» YOUR OBJECTIVE: Turn the data below into a Markdown table with two columns, No. and Line. Give each line its own row with a running number, and skip blank lines.

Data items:
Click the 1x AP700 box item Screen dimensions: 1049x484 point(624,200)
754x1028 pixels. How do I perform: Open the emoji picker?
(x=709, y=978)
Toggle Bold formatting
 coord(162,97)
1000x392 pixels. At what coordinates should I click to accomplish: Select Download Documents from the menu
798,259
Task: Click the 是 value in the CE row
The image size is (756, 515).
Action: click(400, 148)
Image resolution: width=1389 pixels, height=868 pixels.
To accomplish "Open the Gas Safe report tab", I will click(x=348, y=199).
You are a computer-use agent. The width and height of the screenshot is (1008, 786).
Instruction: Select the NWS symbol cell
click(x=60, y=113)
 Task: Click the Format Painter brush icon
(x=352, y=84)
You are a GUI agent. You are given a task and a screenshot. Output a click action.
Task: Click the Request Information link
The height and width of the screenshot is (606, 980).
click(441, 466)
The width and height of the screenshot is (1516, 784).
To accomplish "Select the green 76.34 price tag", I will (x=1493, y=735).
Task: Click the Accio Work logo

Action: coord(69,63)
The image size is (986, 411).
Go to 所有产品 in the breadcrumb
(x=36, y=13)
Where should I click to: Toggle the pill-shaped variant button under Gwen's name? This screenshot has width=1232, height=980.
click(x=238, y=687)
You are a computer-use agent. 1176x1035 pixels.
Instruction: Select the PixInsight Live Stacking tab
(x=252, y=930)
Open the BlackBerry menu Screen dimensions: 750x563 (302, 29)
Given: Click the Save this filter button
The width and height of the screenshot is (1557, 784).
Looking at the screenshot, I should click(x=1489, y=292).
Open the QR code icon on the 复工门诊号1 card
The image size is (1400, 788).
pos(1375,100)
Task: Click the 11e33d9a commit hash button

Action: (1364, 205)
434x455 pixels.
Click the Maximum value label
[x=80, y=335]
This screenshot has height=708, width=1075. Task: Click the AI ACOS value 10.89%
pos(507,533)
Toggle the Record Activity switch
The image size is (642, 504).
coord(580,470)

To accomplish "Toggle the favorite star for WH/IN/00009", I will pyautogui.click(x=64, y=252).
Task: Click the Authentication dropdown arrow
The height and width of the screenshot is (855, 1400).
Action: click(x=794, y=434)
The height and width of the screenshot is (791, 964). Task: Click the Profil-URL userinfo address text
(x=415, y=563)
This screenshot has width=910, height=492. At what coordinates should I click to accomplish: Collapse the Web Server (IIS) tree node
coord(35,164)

» SOLUTION TO THIS EXERCISE:
| No. | Line |
|---|---|
| 1 | Click the 1x AP700 box item Screen dimensions: 1049x484 point(624,200) |
| 2 | 754x1028 pixels. How do I perform: Open the emoji picker? |
| 3 | (x=709, y=978) |
| 4 | Toggle Bold formatting |
| 5 |  coord(162,97) |
| 6 | 1000x392 pixels. At what coordinates should I click to accomplish: Select Download Documents from the menu |
| 7 | 798,259 |
| 8 | Task: Click the 是 value in the CE row |
| 9 | The image size is (756, 515). |
| 10 | Action: click(400, 148) |
| 11 | Image resolution: width=1389 pixels, height=868 pixels. |
| 12 | To accomplish "Open the Gas Safe report tab", I will click(x=348, y=199). |
| 13 | You are a computer-use agent. The width and height of the screenshot is (1008, 786). |
| 14 | Instruction: Select the NWS symbol cell |
| 15 | click(x=60, y=113) |
| 16 |  Task: Click the Format Painter brush icon |
| 17 | (x=352, y=84) |
| 18 | You are a GUI agent. You are given a task and a screenshot. Output a click action. |
| 19 | Task: Click the Request Information link |
| 20 | The height and width of the screenshot is (606, 980). |
| 21 | click(441, 466) |
| 22 | The width and height of the screenshot is (1516, 784). |
| 23 | To accomplish "Select the green 76.34 price tag", I will (x=1493, y=735). |
| 24 | Task: Click the Accio Work logo |
| 25 | Action: coord(69,63) |
| 26 | The image size is (986, 411). |
| 27 | Go to 所有产品 in the breadcrumb |
| 28 | (x=36, y=13) |
| 29 | Where should I click to: Toggle the pill-shaped variant button under Gwen's name? This screenshot has width=1232, height=980. |
| 30 | click(x=238, y=687) |
| 31 | You are a computer-use agent. 1176x1035 pixels. |
| 32 | Instruction: Select the PixInsight Live Stacking tab |
| 33 | (x=252, y=930) |
| 34 | Open the BlackBerry menu Screen dimensions: 750x563 (302, 29) |
| 35 | Given: Click the Save this filter button |
| 36 | The width and height of the screenshot is (1557, 784). |
| 37 | Looking at the screenshot, I should click(x=1489, y=292). |
| 38 | Open the QR code icon on the 复工门诊号1 card |
| 39 | The image size is (1400, 788). |
| 40 | pos(1375,100) |
| 41 | Task: Click the 11e33d9a commit hash button |
| 42 | Action: (1364, 205) |
| 43 | 434x455 pixels. |
| 44 | Click the Maximum value label |
| 45 | [x=80, y=335] |
| 46 | This screenshot has height=708, width=1075. Task: Click the AI ACOS value 10.89% |
| 47 | pos(507,533) |
| 48 | Toggle the Record Activity switch |
| 49 | The image size is (642, 504). |
| 50 | coord(580,470) |
| 51 | To accomplish "Toggle the favorite star for WH/IN/00009", I will pyautogui.click(x=64, y=252). |
| 52 | Task: Click the Authentication dropdown arrow |
| 53 | The height and width of the screenshot is (855, 1400). |
| 54 | Action: click(x=794, y=434) |
| 55 | The height and width of the screenshot is (791, 964). Task: Click the Profil-URL userinfo address text |
| 56 | (x=415, y=563) |
| 57 | This screenshot has width=910, height=492. At what coordinates should I click to accomplish: Collapse the Web Server (IIS) tree node |
| 58 | coord(35,164) |